About David Eedle

Geek, tech, programmer, business owner. Serial starter of things. Oh, and please don't call me Dave.

Now Internet Explorer won’t even confess to being Internet Explorer

liar

The bizarre world of Internet Explorer never ceases to amaze me. Today’s revelation – Internet Explorer 11 doesn’t even like to admit that it’s Internet Explorer.

When a web browser visits a web site, it identifies itself to the web site with a string of information that contains various elements that say to the web site “hey, I’m here, this is the type of web browser I am, my version, operating system”. It’s known as the user-agent string.

In the past the user-agent string for Internet Explorer would look something like this:

Mozilla/5.0 (compatible; MSIE 9.0; Windows NT 6.1; Trident/5.0)

The ‘MSIE’ stands for Microsoft Internet Explorer, so pretty easy to work out which browser is visiting your web site.

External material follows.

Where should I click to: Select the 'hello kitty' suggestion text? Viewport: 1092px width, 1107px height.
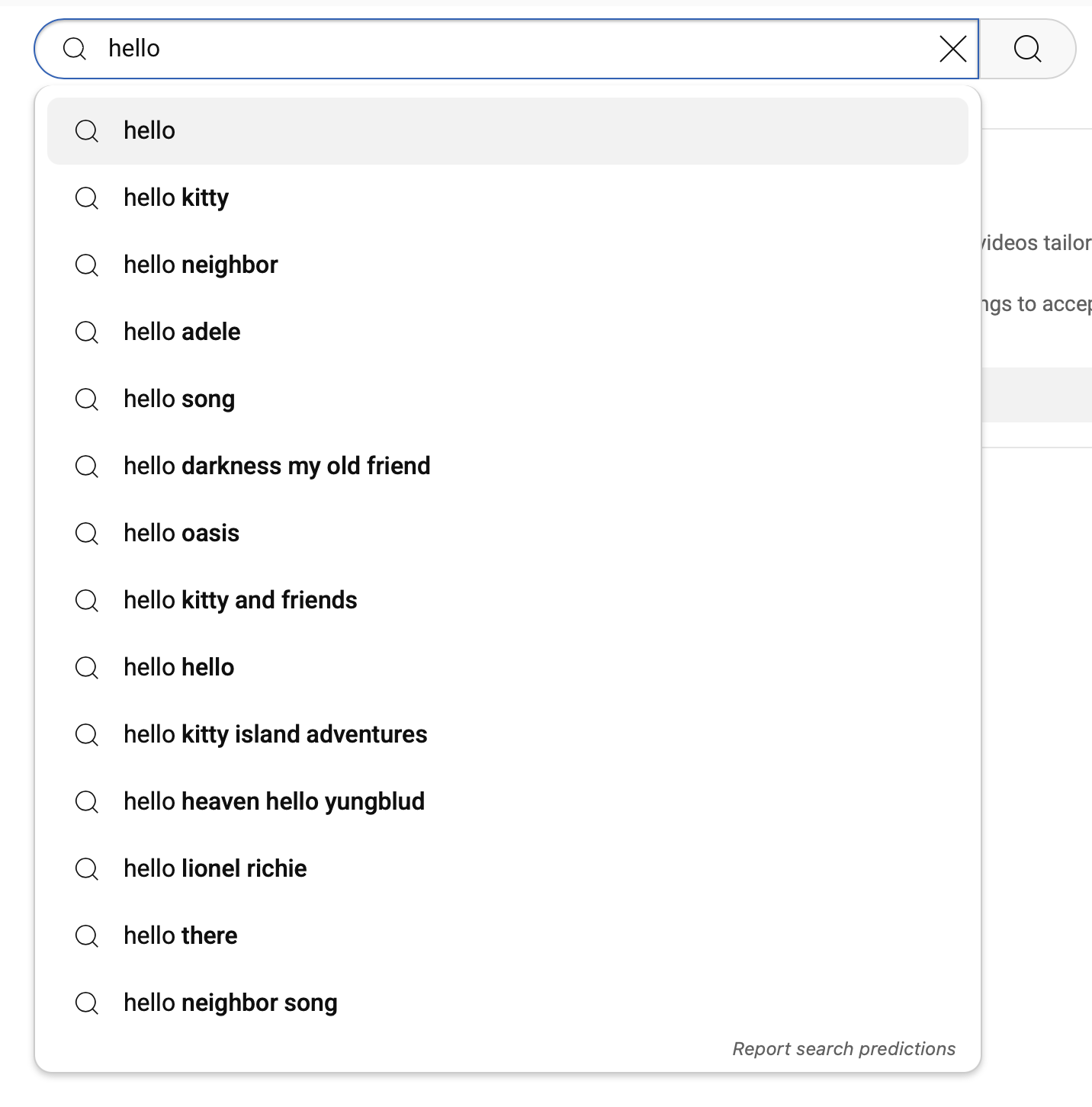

Today I was wondering why I could not teach some web site code to recognise it was being visited by IE, did a little research and came up with this page of explanation from Microsoft.

Mozilla/5.0 (Windows NT 6.1; Trident/7.0; rv:11.0) like Gecko

What’s missing? The ‘MSIE’ of course!

If I was using Firefox, the string would say FIREFOX, like this:

MOZILLA/5.0 (MACINTOSH; INTEL MAC OS X 10.8; RV:26.0) GECKO/20100101 FIREFOX/26.0

Safari would say ‘SAFARI’, and Chrome would, well now there’s the rub, because Chrome can say CHROME as well as SAFARI:

MOZILLA/5.0 (MACINTOSH; INTEL MAC OS X 10_8_5) APPLEWEBKIT/537.36 (KHTML, LIKE GECKO) CHROME/32.0.1700.77 SAFARI/537.36

Remind me again why I got into this web development malarky?

Rare bouquet for Telstra, selling unlocked iPhone 5

iphone5

It’s rare I pay a compliment to Telstra, they’ve been the source of so much pain over the years, and their domination of the telecommunications market in Australia is akin to Godzilla in a childcare centre, but for once I must give them kudos.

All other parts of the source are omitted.